Well, here is as much as I know about the weekend:

AMATEUR:
1st place: Hessy's Ace Of Spades - Handler Neill Robson
2nd place: Windriver's Most Wanted - Handler Don Driggers


QUALIFYING:
JAM: Shannondoah's Highland Drake, MH - Handler Kristen Hoffman, Owner Auggie Argabright

DERBY:
JAM: Nashville Cat - Handler Kristen Hoffman

That's all I know.....

Congratulations to Neill, Don and Kristen!!!!!!!


----------



## jeff t. (Jul 24, 2003)

Auggie said:


> QUALIFYING:
> JAM: Shannondoah's Highland Drake, MH - Handler Kristen Hoffman, Owner Auggie Argabright


Congrats Auggie


----------



## thunderdan (Oct 14, 2003)

here ya go...

I do not know the derby results except the winner, and this is the unoffical results of what i have....

1st-Cropper tess pilot-Newt Cropper

Q-

1st- fortune cookie-bart clark
2nd-rengadades sure shot-O Brian Goode-H-rick milhiem
3rd-Double Creek Wauchula-)H-Kay Sweezey
4th-I am not from texas-OH-Bill Thompson
rj-honest pleasure-oh-denard quillen
jams-mcrae-jack gwaltney,tori-o-patricia nell,h-wayne curtis, Artic blast-ice-poh-ete eromenok, bet on Dan-kay sweezey, joes black magic-o-eugene postorivo-h-bill thompson, highland Drake, o-auggie argabright-h-kristen hoffman, black river rabbit-bunny-oh-milly welsh

AM

1st-Hessy's Ace of Spades-Neill Robson
2nd-Windrivers Most Wanted-Don Driggers
3rd-Miss T- Pete Plourde
4th-tanks but on tanks-Bart Clark
rj-riparian mariahs miss vixen-greg mcgee
j-breeze hill comet-greg mcgee
j-casatlebay heir borne-lynn budd
j-topbrass sirius black-nazir adam
j-yellowjacket black diamond-nelson sills


Open

1st hawkeyes red white and blue- Banner-O-kippy swingle-h mosher
2nd-candlewoods power surge-O-Austin,h-forry
3rd-sweethalls pocket full of spice-)David Barrow-h-Jensen
4th-drakes bay kates choice-O-richard wilke-h-wayne curtis
rj-money talks-0-van ames,h-mosher
j-castleruns furrbys chance-0-sherry gregory-h-stoneman
j-lars just a little rhythm-oh-rob larsen


----------



## BrianG. (Jun 30, 2004)

Delete
________
BIG TITS ****ING


----------



## Howard N (Jan 3, 2003)

I want to say congrats to Pete Plourde and my pup's momma Miss T for coming in 3rd in the Am.


----------



## DAVEY (Oct 18, 2003)

*South Jerseys trial*

Hi,Just a quick thank you to all of the members of South Jersey Retriever club and my friends who have donated their weekend and worked very hard to make this trial possible.

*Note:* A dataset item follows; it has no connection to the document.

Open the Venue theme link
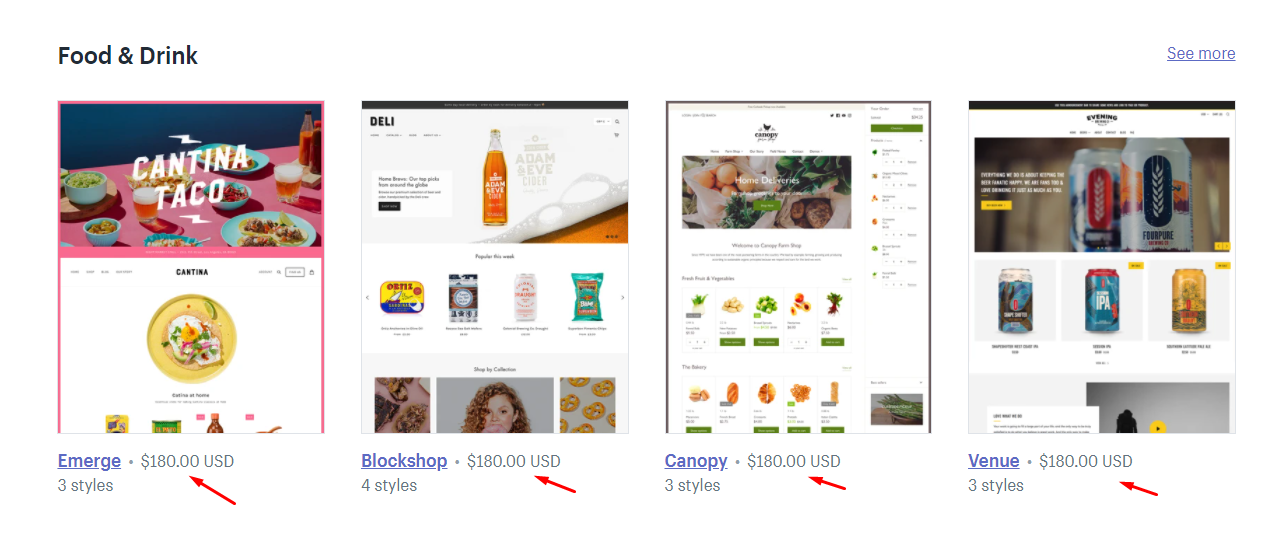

Dan,Mike,Bruce,Sandy,Kathy,Joe and my friend Cris! I hope I havent missed anybody! A very speical thanks to our judges and Josie Ottman! Congrats to all the handlers!!! Davey Hoffman....)


----------



## MKaty Gutermuth (Aug 17, 2004)

Congrats To Dave and Banner!!!!!!


----------



## Guest (Apr 17, 2006)

thunderdan said:


> derby results except the winner, and this is the unoffical results of what i have....
> 
> 1st-Cropper tess pilot-Newt Cropper


3rd) Firemark's Going Back to Cali -- Bandel (Jensen)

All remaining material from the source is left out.